Set down only these lines, exactly: the line containing "Task: Click the Mint Invoice tab icon" and all lines through the end of the data below. Omit pictures.
----
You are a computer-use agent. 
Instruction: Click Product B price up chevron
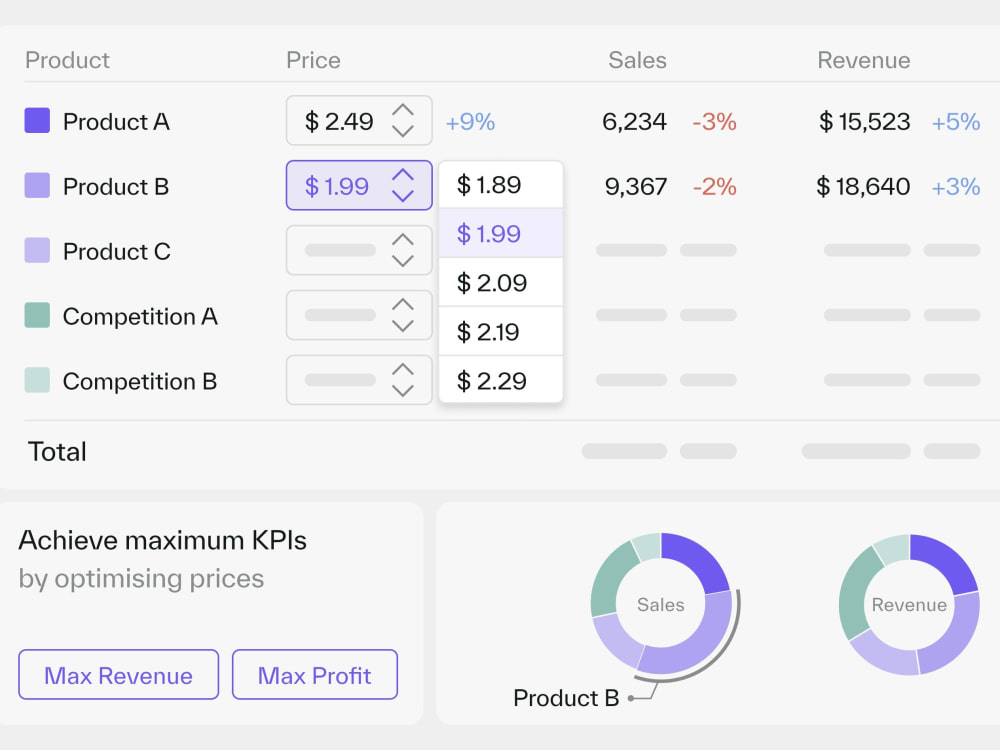(402, 175)
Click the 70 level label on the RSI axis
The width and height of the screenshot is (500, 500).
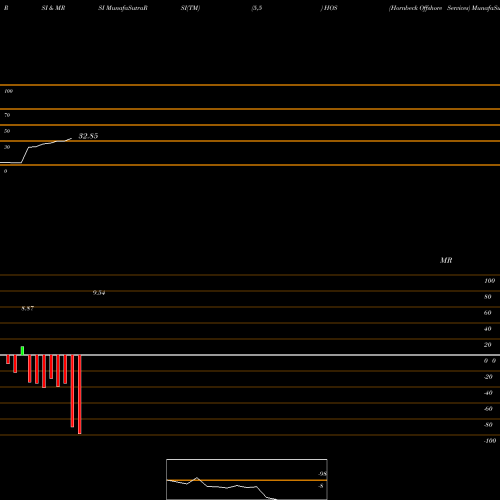[x=7, y=115]
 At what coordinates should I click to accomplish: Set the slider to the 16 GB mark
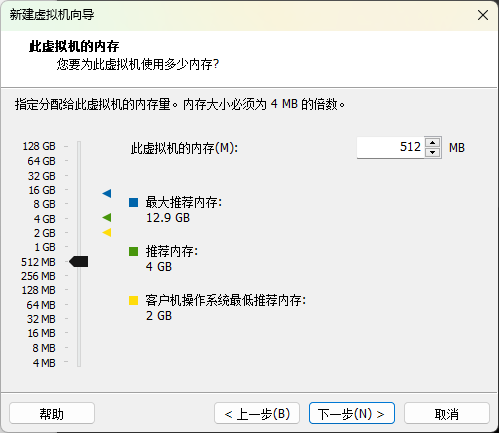pyautogui.click(x=79, y=190)
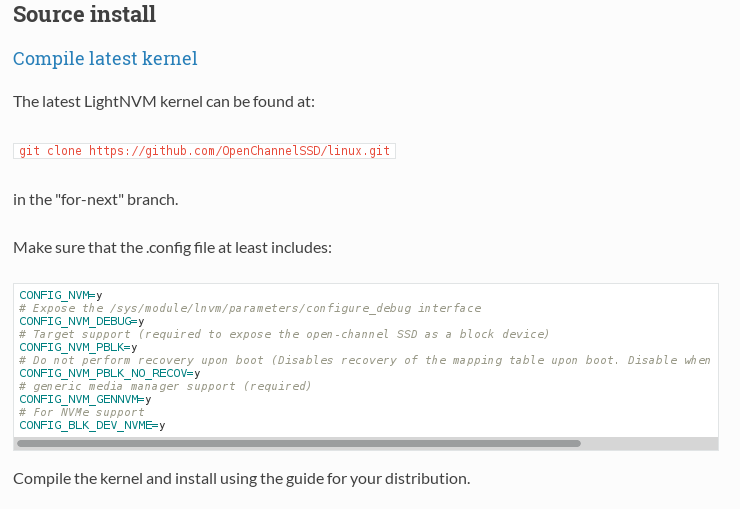Click the git clone command code snippet
This screenshot has width=740, height=509.
204,151
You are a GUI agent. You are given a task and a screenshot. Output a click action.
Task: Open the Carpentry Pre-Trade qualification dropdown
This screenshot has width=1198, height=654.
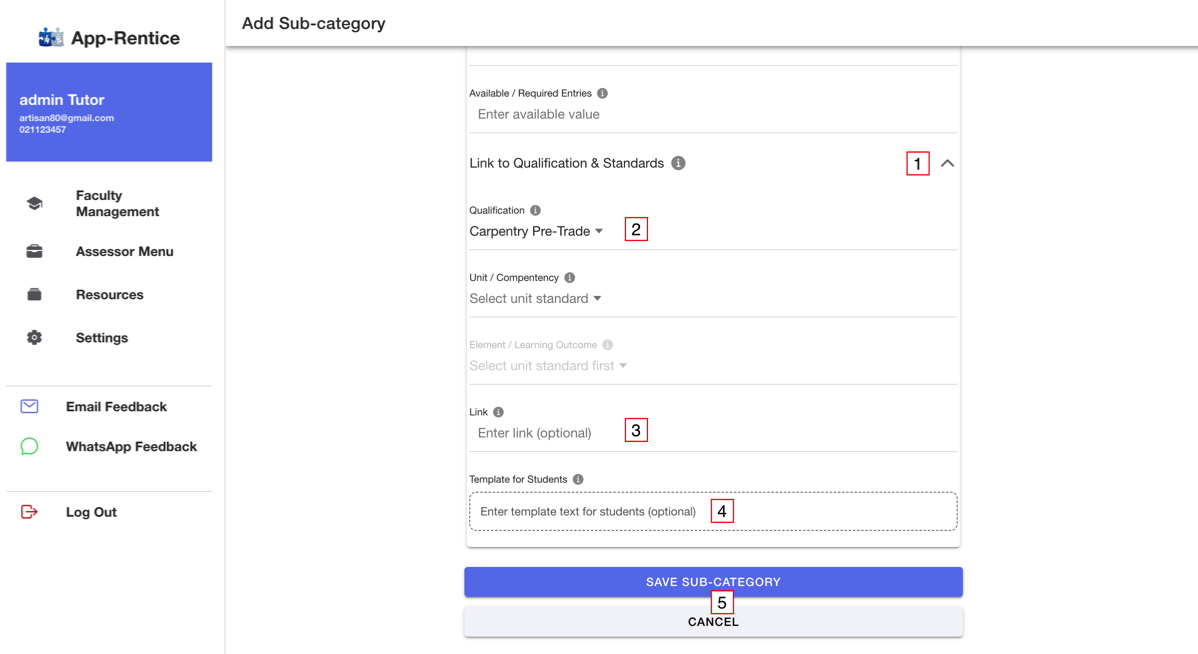tap(536, 231)
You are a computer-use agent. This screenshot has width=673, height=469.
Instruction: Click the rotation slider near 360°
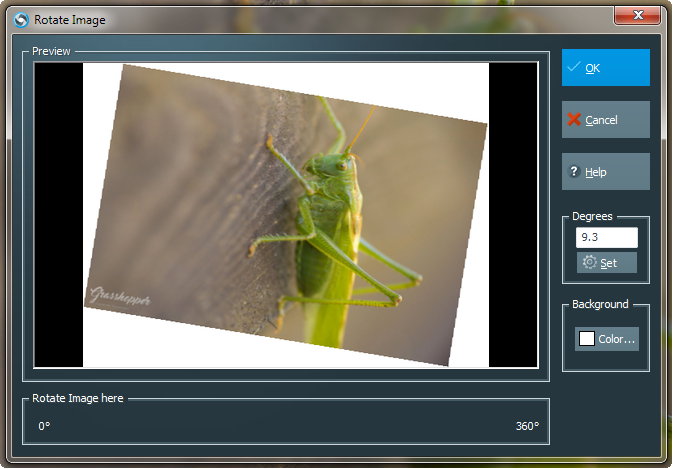[526, 426]
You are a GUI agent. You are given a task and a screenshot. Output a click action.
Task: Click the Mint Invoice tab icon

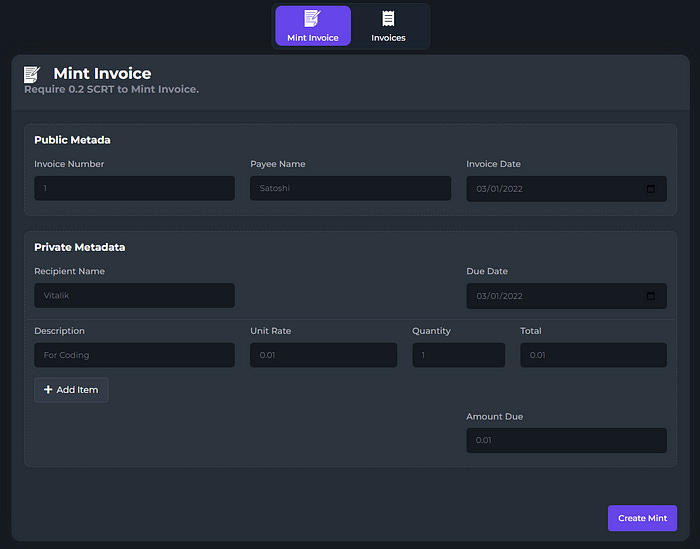click(x=312, y=19)
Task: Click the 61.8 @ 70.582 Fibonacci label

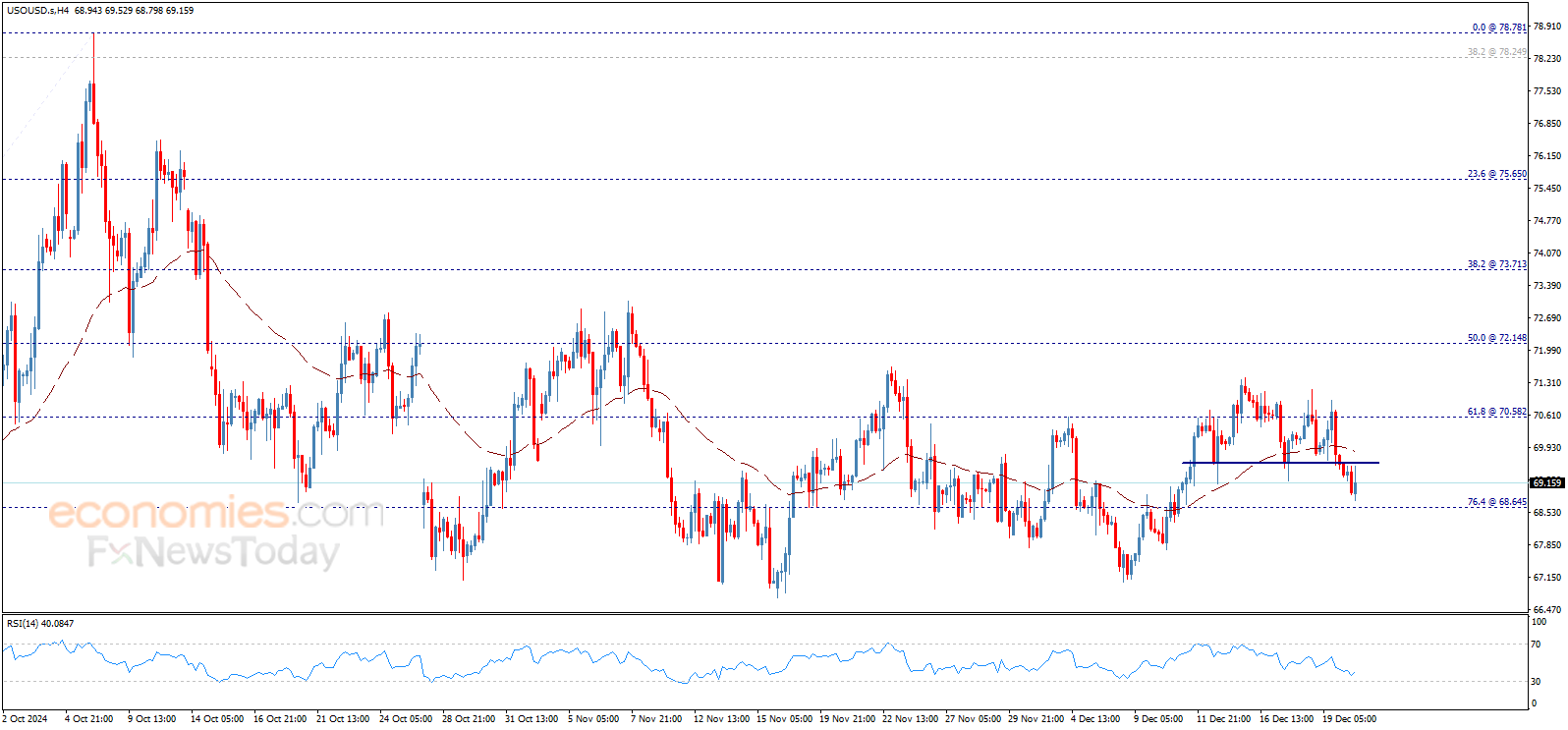Action: [x=1497, y=412]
----
== TASK OUTPUT ==
Task: Click the Mint Invoice tab icon

click(x=312, y=19)
Task: Click the 61.8 @ 70.582 Fibonacci label

Action: [x=1497, y=412]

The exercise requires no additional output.